Granted, the film definitely tests the boundaries of tedium, and if it were any longer I probably wouldn't have tolerated it as much, but instead Ming-liang is restrained and economic with all his dozen or so shots. Scenes like watching the monk climb slowly down a subway staircase for 15 minutes bleeds so much life. It's pure meditative cinema, stripped down but honest. Other shots are almost a case of Where's Wally in finding the monk among the crowd. It's delightfully entertaining and makes you think about cinema can do. Self-aware moments certainly confirm that Ming-liang isn't ignoring the audience. I can't tell whether he's is truly pretentious or laughing at us with this, but it works on so many levels. It holds a tense and quirky atmosphere that's interesting and strangely poignant, yet quietly exuberant. Helps that it's such a rich aesthetic experience with its gorgeous cinematography and dense sound design.
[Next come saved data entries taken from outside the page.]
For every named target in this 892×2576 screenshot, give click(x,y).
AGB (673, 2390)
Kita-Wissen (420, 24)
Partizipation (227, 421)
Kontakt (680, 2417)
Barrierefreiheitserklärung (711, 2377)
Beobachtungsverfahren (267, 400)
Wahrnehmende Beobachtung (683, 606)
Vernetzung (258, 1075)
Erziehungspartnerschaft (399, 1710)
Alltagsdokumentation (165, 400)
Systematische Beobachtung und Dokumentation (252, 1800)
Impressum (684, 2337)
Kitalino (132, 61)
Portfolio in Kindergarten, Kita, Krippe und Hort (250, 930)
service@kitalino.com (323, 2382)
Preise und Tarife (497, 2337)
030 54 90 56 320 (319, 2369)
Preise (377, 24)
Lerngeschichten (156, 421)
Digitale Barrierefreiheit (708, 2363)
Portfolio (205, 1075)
I understand why many find the film hallow but this is a rich tapestry for me.

8/10

Reviewed by Reno Rangan 7 / 10

Something a very unique achievement to video document!

This is nothing like anything I have ever seen before. Quite an interesting film, but not for everyone. Yep, I thought it was boring in the opening, but later I get used to it and began to analyse. A film that has only a concept, but there's no beginning or the ending. However, displaying the film subject in the variety of angles was stunning. Sometimes I was keenly looking for where the subject has gone. At sometime it felt like a lazy afternoon under the shades while bright sunlight was on the other side.
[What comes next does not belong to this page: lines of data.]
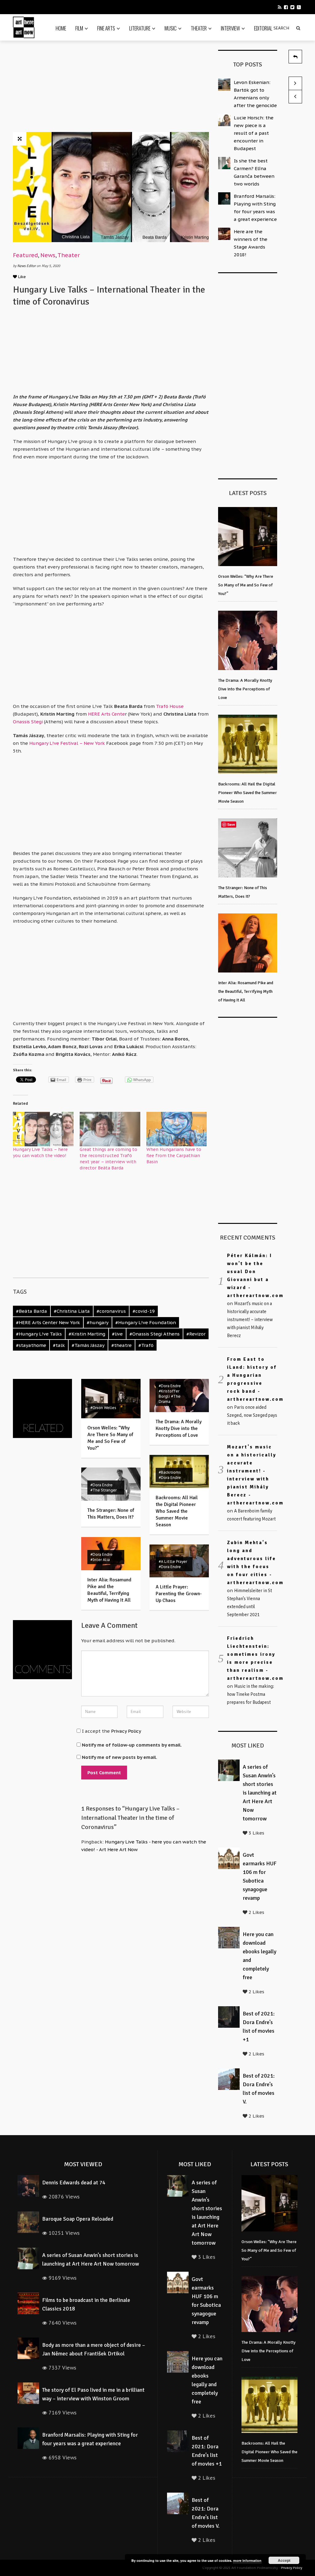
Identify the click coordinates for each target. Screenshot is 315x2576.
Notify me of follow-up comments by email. (132, 1745)
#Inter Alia (100, 1559)
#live (117, 1334)
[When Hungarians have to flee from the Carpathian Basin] (176, 1129)
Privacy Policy (126, 1731)
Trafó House (170, 706)
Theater (199, 28)
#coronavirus (111, 1311)
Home (61, 28)
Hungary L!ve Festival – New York (67, 743)
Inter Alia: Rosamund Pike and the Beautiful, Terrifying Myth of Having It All (245, 991)
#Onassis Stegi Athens (155, 1334)
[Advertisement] (143, 88)
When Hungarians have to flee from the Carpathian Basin (173, 1155)
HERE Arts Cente (106, 714)
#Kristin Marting (87, 1334)
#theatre (121, 1345)
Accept (284, 2560)
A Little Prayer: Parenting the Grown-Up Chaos (179, 1594)
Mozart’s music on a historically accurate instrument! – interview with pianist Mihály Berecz (250, 1319)
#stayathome (31, 1345)
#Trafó (146, 1345)
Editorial (263, 28)
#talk (59, 1345)
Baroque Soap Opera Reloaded (77, 2218)
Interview (230, 28)
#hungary (98, 1322)
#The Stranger (103, 1490)
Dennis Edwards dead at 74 (74, 2182)
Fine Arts (106, 28)
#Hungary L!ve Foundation (145, 1322)
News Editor (27, 266)
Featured (25, 255)
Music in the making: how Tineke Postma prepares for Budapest (250, 1694)
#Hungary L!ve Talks (39, 1334)
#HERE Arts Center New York (48, 1322)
It was a Taiwan-French co-production and an hour long film that documents a Buddhist monk who has undertaken a slow walk procession in the streets of southern France coast city Marseille which is accompanied by a French actor. It reminded me the recent animation I had seen 'Zootopia', where sloths comes into the scene. Had so much fun, but in not here.

I don't know what the monk did was called, but definitely it is a fine study material. Like in this modern world where everything is fast and superfast, what it would be like being superslow and how people reacts to it. Actually, many were simply minding their own business, but a few were curiously looking at, like a cultural and/or the religious difference is something to do with it. A cool film, an art film, but not recommended unless you're not looking for the entertainment only.

7/10

Reviewed by gregking4 2 / 10

Dull, slow moving and tedious

Dull, slow moving and tedious. Shot in a series of long takes, this minimalist film from Taiwanese director Tsai Ming-Liang (Stray Dogs, etc) will surely test the patience of many in the audience, even with its mercifully brief running time of 56 minutes. A monk (Lee Kang-sheng) slowly makes his way across the streets of Marseilles, moving in very slow and deliberate style. His painfully slow and measured pace is meant to offer a marked contrast to the fast pace of contemporary life with busy people rushing to get nowhere fast. In one sequence he painstakingly walks down the steps to a subway station while people hurry by. In another long sequence, the monk's slow pace is imitated by French actor Denis Lavant (a regular in the films of Leos Carax). Others watch the monk's glacially paced journey with bemusement. The opening sequence itself lasts for five minutes and consists of a close up of Lavant's face as he contemplates the day ahead. There is no dialogue in the film, but the sound scape consists of ambient noise and the hum of traffic. Cinematographer Antoine Heberle (Paradise Now, Under The Sand, etc) keeps the camera still, and characters walk from one edge of the frame to the other, and the monk often enters the frame from an unexpected angle. Journey To The West is more experimental and artistic than anything else and is of limited appeal.